Yesheb grabbed her by her upper arm, yanked her across the hallway and through the open door into Ty’s room where a fire truck wallpaper border was the last remnant of the “little-kid” decor she was scrambling to obliterate because it had become “just-shoot-me” embarrassing to him. The fire truck bed was already gone, replaced by a double bed with a Pittsburgh Steelers bedspread. Giant posters of Troy Polamalu and Ben Roethlisberger now hung where paintings of fire hydrants, ladder trucks and firemen had marched along the wall above his bed. The room was in its usual state of chaos. Wrinkled clothes were casually strewn everywhere; it smelled of dirty gym socks. But the bed was made; it was clear it hadn’t been slept in tonight.
Yesheb was still suspicious. “This is a school night. You wouldn’t let him stay overnight at a friend’s on a school night.”

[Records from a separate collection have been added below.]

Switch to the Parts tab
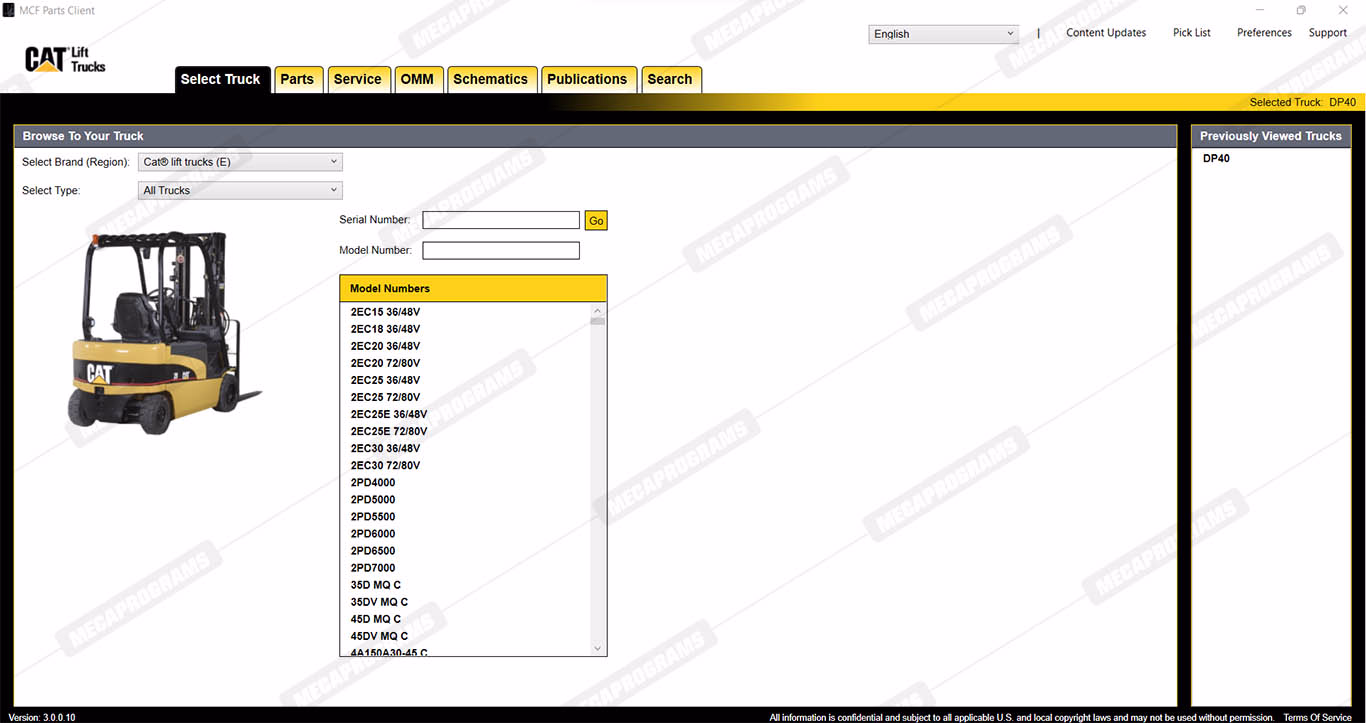The image size is (1366, 723). tap(297, 80)
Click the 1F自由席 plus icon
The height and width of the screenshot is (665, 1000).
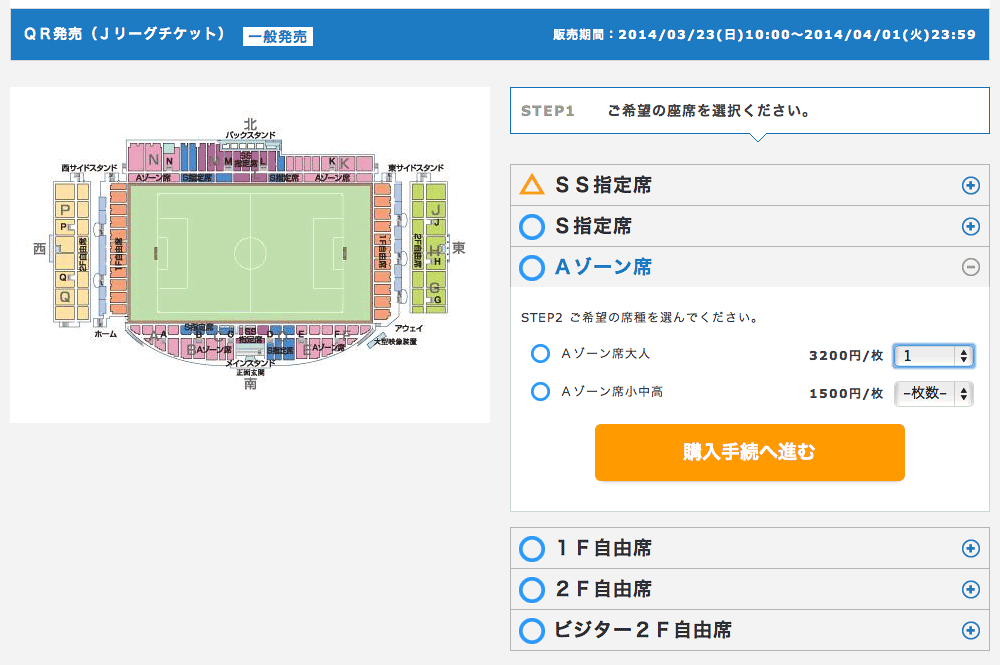tap(970, 548)
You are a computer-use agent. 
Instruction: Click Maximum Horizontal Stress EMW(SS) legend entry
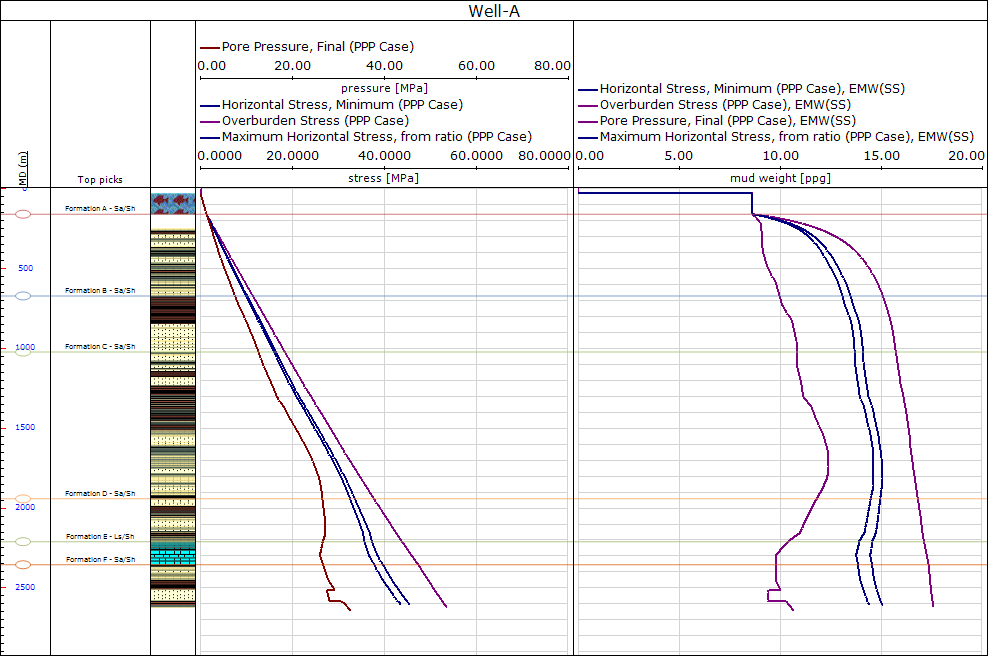coord(786,136)
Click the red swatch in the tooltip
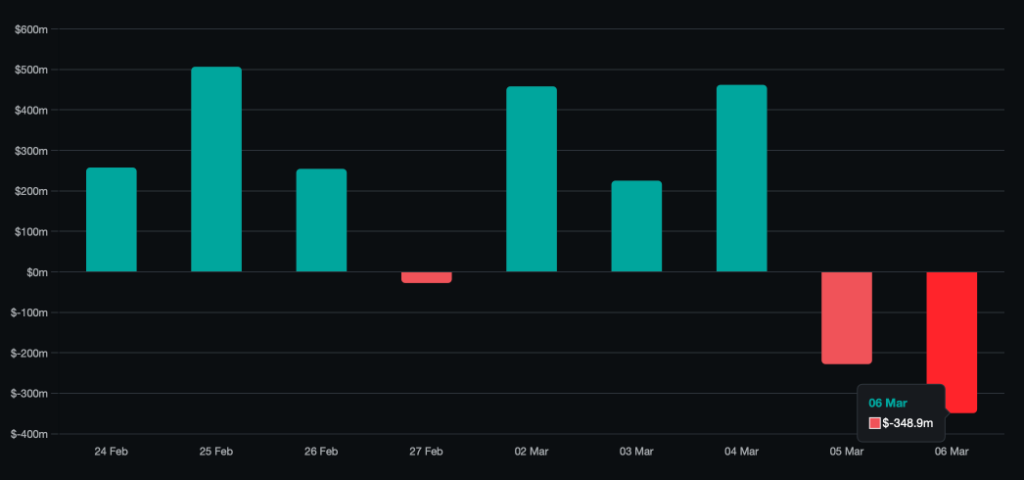The height and width of the screenshot is (480, 1024). (x=874, y=424)
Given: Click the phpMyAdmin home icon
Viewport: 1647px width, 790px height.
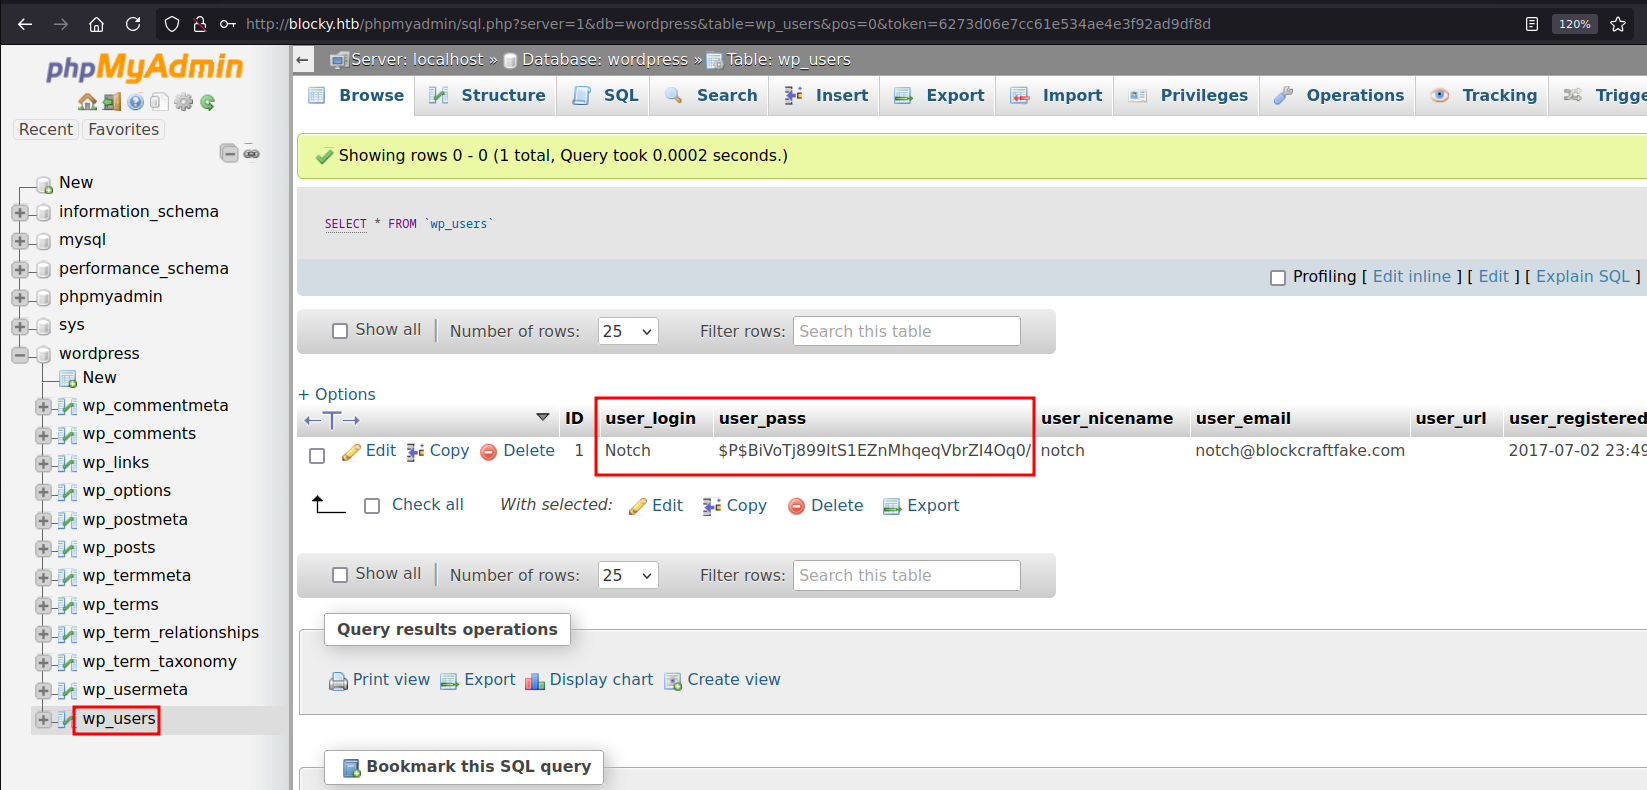Looking at the screenshot, I should [x=87, y=102].
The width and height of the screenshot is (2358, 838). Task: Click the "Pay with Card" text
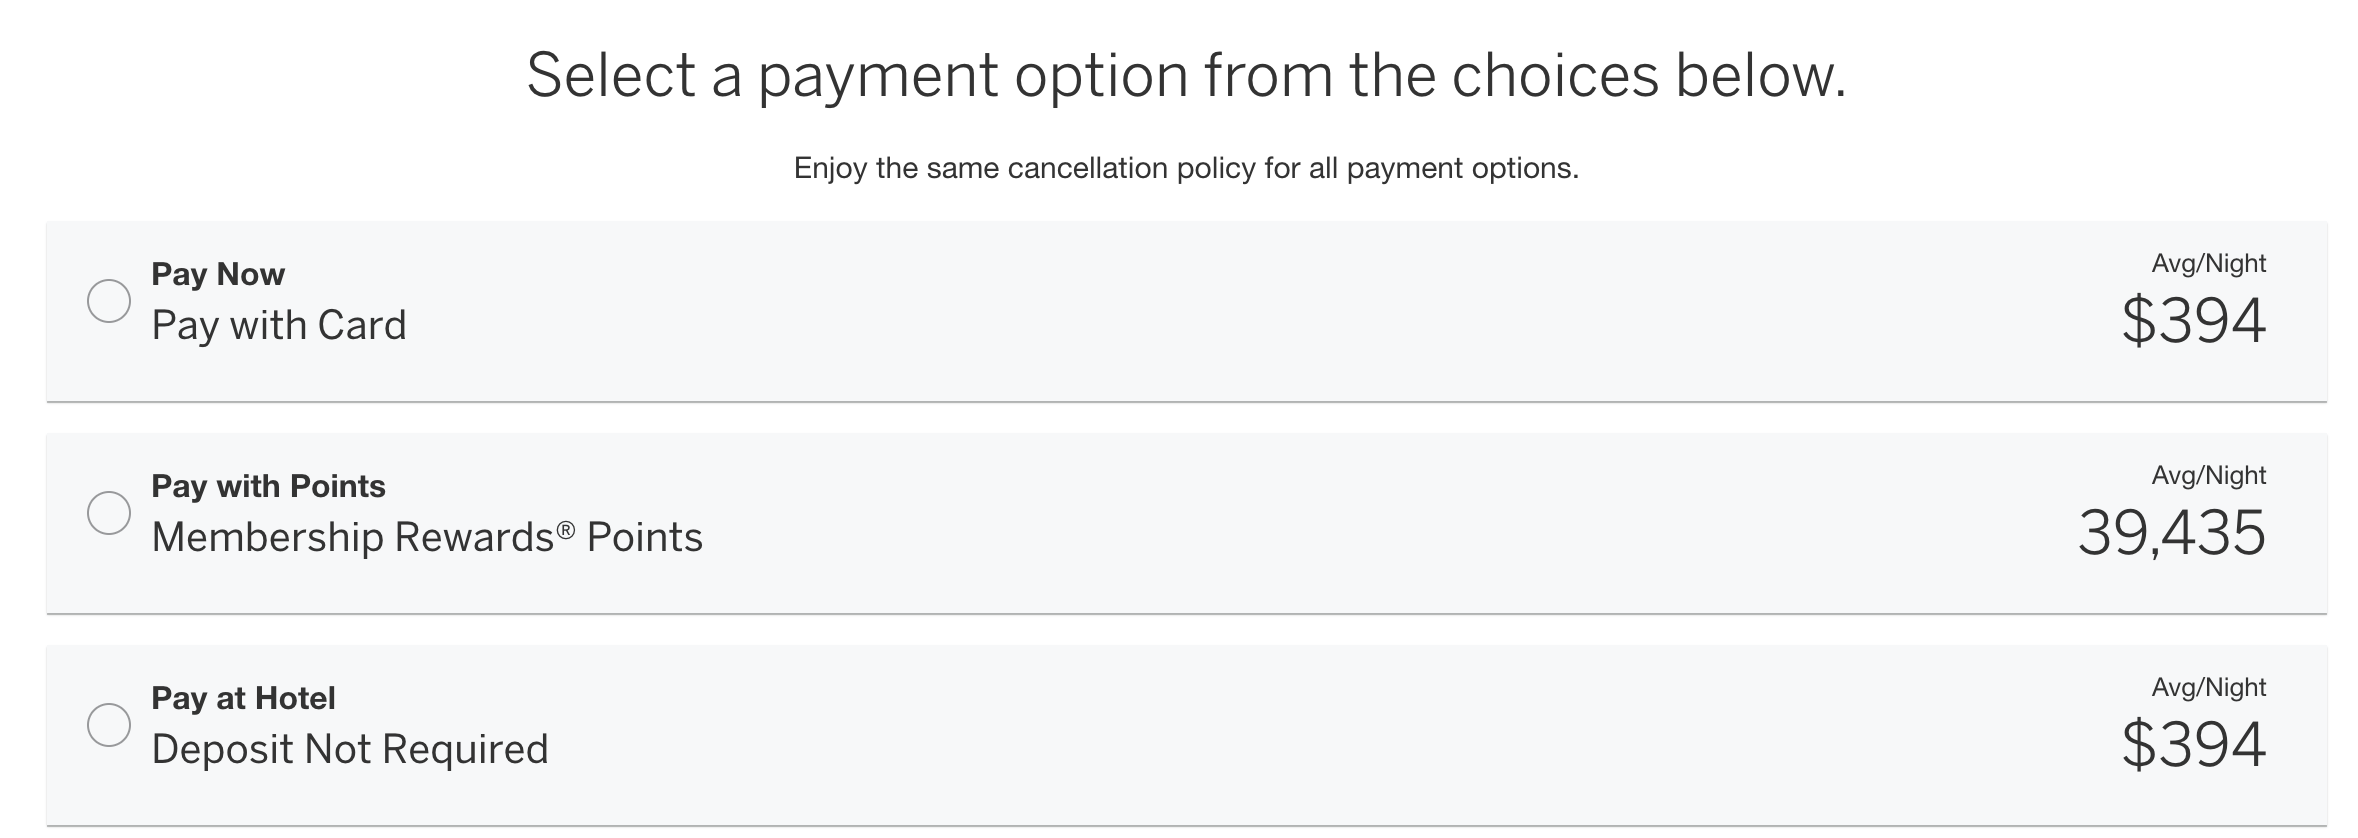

He was right. She wouldn’t. Ty wasn’t at a friend’s house; he was sound asleep on the far side of the back yard. At least he better be asleep. She’d agreed to allow Ty to stay in the guest house with his grandfather—if he was in bed by nine o’clock.
“Ty and Joey are working on a science project together. It’s due tomorrow and they needed to work late to finish it.” She could feel Yesheb’s mounting rage in the fingers that dug into her upper arm. He pointed to the pile of books and the open backpack on the desk.
“Why didn’t he take his books with him?”
“He doesn’t need the books for the project,” she said, fabricating a story as the words fell out of her mouth. “The boys are … building a geodesic dome out of sugar cubes. Mrs. Thompson’s bringing Ty home later tonight.” He squeezed her arm tighter, glared at her. “When he and Joey are finished, she’ll drop him off.” Yesheb’s pinching grip on her arm had cut off all circulation to her hand.